Comment by m4nu3l

3 hours ago

The point is, if the regulation works as intended, it consolidates USB-C as the standard and slows or blocks new types of ports from being designed and tested. If it doesn't, then it's useless. You can't have it both ways.

Imagine a company that wants to design the next type of port. Normally, it would just do R&D and engineer the product, then put it on the market with that type of port. If the device only has that type of port, people must use it and provide feedback by choosing to keep buying the product (maybe they'll also make it explicit that they like the new port). If this phase is successful and the company opens the specs and other companies adopt it, it might become a de facto standard.

Now consider doing it with the current regulation.
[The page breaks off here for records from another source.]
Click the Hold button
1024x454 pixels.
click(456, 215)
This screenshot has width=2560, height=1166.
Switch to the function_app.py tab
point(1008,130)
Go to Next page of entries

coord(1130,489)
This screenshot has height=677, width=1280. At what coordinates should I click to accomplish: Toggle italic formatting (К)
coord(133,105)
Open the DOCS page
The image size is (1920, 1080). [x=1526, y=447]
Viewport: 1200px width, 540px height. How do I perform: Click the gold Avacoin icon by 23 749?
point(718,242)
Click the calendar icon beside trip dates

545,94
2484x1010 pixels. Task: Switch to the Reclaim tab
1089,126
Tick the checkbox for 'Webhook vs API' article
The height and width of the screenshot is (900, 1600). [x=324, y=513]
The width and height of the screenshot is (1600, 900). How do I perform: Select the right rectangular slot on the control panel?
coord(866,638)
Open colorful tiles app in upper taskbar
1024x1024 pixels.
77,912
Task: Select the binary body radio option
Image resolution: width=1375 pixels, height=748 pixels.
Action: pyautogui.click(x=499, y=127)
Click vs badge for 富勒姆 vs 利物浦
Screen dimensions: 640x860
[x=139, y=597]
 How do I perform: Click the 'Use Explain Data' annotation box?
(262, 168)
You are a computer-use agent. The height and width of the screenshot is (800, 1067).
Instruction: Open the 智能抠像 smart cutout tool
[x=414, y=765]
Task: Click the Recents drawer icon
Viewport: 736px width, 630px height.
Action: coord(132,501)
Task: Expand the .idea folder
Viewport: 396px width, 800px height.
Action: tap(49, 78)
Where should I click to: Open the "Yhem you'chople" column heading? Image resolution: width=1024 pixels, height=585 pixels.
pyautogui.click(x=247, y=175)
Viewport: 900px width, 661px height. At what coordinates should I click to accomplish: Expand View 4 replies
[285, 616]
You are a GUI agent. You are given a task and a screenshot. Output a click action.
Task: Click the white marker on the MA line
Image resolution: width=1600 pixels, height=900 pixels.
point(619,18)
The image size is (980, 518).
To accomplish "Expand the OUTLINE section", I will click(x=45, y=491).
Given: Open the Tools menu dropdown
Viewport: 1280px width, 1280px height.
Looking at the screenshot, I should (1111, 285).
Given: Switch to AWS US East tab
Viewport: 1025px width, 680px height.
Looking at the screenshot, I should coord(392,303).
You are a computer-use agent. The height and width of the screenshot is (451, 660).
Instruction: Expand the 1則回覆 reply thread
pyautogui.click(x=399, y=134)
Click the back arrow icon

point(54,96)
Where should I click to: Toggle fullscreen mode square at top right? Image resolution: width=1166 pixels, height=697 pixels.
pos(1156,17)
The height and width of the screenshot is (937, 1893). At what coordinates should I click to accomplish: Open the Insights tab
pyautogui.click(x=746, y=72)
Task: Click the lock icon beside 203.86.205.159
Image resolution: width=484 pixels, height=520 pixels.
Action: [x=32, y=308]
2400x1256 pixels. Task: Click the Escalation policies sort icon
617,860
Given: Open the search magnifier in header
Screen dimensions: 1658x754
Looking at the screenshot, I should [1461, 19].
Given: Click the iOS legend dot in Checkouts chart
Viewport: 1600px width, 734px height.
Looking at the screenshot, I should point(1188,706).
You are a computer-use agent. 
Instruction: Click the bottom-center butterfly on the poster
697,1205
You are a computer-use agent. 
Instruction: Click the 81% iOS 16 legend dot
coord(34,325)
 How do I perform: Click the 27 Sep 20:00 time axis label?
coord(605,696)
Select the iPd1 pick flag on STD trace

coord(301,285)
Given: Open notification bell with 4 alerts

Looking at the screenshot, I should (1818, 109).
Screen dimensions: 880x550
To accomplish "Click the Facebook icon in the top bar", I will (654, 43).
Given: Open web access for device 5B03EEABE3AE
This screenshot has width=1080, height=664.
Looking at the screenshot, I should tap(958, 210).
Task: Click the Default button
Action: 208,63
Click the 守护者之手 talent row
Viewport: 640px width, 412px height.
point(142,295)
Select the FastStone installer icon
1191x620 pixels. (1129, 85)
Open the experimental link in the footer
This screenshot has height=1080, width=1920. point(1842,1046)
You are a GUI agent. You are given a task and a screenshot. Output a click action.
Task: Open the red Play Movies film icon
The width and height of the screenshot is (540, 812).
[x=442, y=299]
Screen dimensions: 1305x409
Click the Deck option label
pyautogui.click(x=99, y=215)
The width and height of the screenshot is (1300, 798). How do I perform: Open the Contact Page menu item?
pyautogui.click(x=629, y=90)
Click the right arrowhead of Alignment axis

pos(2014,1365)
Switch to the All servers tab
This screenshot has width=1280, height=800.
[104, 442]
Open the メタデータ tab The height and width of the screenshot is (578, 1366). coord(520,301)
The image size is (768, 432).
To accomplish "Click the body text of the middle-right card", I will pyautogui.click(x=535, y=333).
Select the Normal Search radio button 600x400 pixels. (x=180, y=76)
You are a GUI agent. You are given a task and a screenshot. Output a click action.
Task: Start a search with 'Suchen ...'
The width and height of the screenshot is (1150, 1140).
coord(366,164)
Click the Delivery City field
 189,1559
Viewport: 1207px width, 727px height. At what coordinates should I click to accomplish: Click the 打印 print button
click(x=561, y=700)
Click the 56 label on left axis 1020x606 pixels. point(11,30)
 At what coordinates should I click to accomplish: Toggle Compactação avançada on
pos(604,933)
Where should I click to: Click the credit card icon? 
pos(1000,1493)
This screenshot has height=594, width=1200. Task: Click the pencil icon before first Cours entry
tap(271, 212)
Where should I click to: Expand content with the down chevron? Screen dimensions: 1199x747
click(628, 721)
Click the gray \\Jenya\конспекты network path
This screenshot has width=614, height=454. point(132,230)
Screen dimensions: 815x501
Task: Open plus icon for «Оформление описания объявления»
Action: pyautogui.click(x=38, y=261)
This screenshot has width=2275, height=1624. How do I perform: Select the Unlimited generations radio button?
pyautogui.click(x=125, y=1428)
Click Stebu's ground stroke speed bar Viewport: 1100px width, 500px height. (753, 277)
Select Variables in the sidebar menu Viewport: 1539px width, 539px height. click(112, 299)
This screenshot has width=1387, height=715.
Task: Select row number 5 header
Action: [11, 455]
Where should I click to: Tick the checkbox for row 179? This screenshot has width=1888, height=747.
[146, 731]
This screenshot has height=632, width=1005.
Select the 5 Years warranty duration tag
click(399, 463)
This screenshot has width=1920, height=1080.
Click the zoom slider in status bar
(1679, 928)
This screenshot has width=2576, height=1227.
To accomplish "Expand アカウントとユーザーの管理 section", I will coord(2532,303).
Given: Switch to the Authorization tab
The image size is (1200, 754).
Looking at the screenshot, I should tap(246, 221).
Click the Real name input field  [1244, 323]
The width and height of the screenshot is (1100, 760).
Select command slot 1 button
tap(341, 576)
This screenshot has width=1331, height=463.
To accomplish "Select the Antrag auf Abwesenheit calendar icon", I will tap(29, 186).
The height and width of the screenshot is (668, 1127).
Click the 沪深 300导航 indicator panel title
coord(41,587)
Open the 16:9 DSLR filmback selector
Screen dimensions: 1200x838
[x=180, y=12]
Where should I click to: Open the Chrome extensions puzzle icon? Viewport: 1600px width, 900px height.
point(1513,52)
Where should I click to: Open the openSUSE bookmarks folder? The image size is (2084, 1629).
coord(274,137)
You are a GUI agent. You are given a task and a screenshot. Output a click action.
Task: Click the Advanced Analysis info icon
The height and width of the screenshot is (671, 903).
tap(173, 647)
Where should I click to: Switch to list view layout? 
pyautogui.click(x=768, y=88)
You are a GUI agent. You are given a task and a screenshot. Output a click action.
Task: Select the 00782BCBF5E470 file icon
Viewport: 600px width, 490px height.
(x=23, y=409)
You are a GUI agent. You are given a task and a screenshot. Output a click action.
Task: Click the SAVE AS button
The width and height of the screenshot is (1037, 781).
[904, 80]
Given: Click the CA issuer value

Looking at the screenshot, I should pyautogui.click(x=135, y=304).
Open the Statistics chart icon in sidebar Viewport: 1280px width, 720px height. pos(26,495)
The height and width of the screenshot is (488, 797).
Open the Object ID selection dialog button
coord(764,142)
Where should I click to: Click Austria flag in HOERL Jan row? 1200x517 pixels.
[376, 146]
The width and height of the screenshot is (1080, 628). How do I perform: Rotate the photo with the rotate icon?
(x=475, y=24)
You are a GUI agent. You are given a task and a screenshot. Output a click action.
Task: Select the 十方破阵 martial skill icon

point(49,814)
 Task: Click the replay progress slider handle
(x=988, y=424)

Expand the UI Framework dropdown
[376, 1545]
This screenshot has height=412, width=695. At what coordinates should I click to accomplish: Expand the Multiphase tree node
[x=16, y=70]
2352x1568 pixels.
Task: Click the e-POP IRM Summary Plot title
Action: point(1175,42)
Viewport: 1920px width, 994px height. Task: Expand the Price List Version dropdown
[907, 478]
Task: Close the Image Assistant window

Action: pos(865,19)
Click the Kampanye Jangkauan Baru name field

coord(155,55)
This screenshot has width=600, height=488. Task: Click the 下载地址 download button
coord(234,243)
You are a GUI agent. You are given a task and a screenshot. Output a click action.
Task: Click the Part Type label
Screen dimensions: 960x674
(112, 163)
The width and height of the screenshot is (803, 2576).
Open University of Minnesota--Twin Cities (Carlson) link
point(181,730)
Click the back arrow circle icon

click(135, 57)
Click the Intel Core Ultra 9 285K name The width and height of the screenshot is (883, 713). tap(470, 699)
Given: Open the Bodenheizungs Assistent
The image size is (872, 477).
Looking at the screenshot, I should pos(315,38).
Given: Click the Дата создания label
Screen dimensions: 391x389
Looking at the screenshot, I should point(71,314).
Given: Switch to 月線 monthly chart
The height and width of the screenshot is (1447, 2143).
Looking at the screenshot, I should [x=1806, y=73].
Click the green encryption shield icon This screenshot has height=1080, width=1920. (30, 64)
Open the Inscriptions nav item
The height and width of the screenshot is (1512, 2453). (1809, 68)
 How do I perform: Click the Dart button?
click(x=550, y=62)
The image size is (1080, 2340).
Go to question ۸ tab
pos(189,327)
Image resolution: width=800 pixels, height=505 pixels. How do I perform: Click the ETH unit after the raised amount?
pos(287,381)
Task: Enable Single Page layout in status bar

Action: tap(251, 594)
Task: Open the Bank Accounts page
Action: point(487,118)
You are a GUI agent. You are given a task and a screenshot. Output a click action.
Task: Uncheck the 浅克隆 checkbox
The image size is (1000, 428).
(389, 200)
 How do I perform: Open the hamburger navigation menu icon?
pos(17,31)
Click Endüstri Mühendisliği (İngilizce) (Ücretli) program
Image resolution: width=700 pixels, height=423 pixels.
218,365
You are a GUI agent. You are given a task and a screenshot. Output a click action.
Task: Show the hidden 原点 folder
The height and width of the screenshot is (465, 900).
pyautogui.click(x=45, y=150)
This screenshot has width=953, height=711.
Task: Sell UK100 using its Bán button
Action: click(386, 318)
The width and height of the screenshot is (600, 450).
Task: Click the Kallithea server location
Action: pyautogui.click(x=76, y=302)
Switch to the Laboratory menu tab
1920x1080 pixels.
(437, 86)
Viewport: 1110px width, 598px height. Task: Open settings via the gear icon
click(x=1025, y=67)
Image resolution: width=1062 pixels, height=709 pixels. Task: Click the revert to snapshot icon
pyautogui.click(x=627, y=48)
You need to do R&D, but the design will require higher costs because you have to make the device work with the old USB-C, too.

Maybe it's not a high cost for the company, so they do it anyway. People might use the port much less because some may not even try the new port and stick to the USB-C for simplicity, or because they are accustomed to it.

So the company won't have the same strong feedback. But let's assume they manage to make most users happy to use the new one because it's so much better. Now they open the standard. Other companies have to pay the additional engineering costs to add the other port. Some might be able to afford it just fine, while others might not want to add the complexity and costs of two ports.

Let's say, however, it spreads anyway. Now you hope the EU will accept it as a new standard so you can ditch the now-old USB-C standard. But the EU might just say "NO". It's very hard to predict if the government would be happy with it.

Given the compounding of these effects, the result is most likely that the company won't even think about wanting to develop the next standard.

The probability of a new standard happening is much reduced. And as I said before, if it weren't reduced, then the regulation would be useless to begin with, as people would use and test different connectors regardless of the USB-C support.

As I said in the root comment, I don't care too much about the connectors not evolving, but it just goes to show that people don't realise that there is no free lunch. Add constraints, and you add costs and slow down progress.

You can't force companies to add value with no costs, and value is also subjective, so the government often doesn't know what is valuable to people. At most, the government might know what some people say is valuable to them. But this is not the same thing.

Very few people would have said smartphones were the future, and they would buy one in 2007. Democracy is a very bad way for economic and technological progress to happen - unless it's for some military technology for which the government is the only customer.